|Nutritional Guidelines (per serving)|
|Servings: 6 Servings|
|Amount per serving|
|% Daily Value*|
|Total Fat 29g||37%|
|Saturated Fat 13g||63%|
|Total Carbohydrate 16g||6%|
|Dietary Fiber 2g||9%|
|*The % Daily Value (DV) tells you how much a nutrient in a food serving contributes to a daily diet. 2,000 calories a day is used for general nutrition advice.|
This easy pork tenderloin dish makes a delicious meal with the tasty mushroom sauce. Serve the pork with baked or mashed potatoes or rice.
A savory sour cream and dill sauce flavors the mushrooms and pork tenderloin medallions perfectly, and it's an easy dish to make in a skillet.
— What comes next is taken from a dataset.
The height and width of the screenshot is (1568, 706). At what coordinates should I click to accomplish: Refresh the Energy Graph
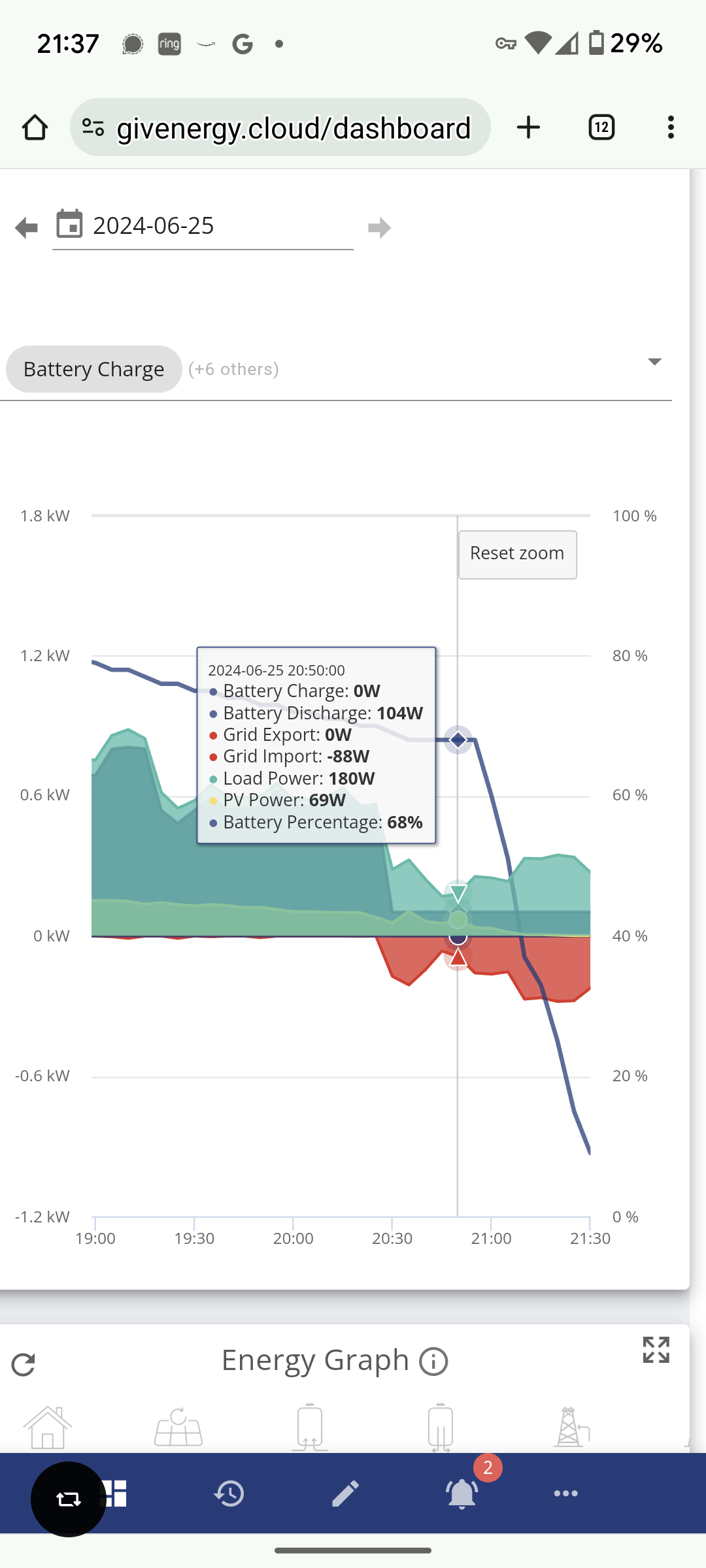(x=24, y=1364)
- 1 1/2 pounds pork tenderloin, sliced into 6 to 8 pieces
- 4 tablespoons butter
- 12 ounces sliced mushrooms
- 1/2 cup chopped onion
- Salt and freshly ground pepper, to taste
- 1/2 cup dry white wine
- 1 cup beef broth, low sodium or unsalted
- 1 tablespoon flour mixed with 2 tablespoons of water
- 1/2 cup sour cream
- 1 teaspoon chopped fresh dill, or 1/2 tsp dried
Flatten pork slices to about 1/2-inch thick using your hand, or gently pound with a meat mallet or the bottom of a cup. Pork tenderloin is very tender and flattens with just a small amount of pressure.
In a large skillet over medium heat, melt 2 tablespoons of butter and cook the mushrooms for 6 to 8 minutes, or until tender and golden brown. Transfer to a bowl with a slotted spoon and set aside. Pour off liquid which accumulated in the pan.
In the same pan over medium-high heat, melt the remaining 2 tablespoons of butter. Add the pork and cook for 3 or 4 minutes on each side or until browned. Add the onion and cook for 3 to 4 minutes, or until softened and light yellow. Sprinkle lightly with salt and pepper. Add the wine and half of the broth to the pan.
Cover; lower heat to medium-low and cook for 15 minutes, or until the meat is cooked through and tender. Transfer pork to a serving dish and keep warm.
Stir flour and water mixture into the skillet, blending with the pan juices. Over medium heat, stir in the remaining broth and cook, stirring, until the sauce is smooth and thickened. Taste and adjust seasoning.
Stir in sour cream and dill; add mushrooms and heat through, but do not let boil. Taste and adjust seasonings.
Serve the sauce over the pork medallions.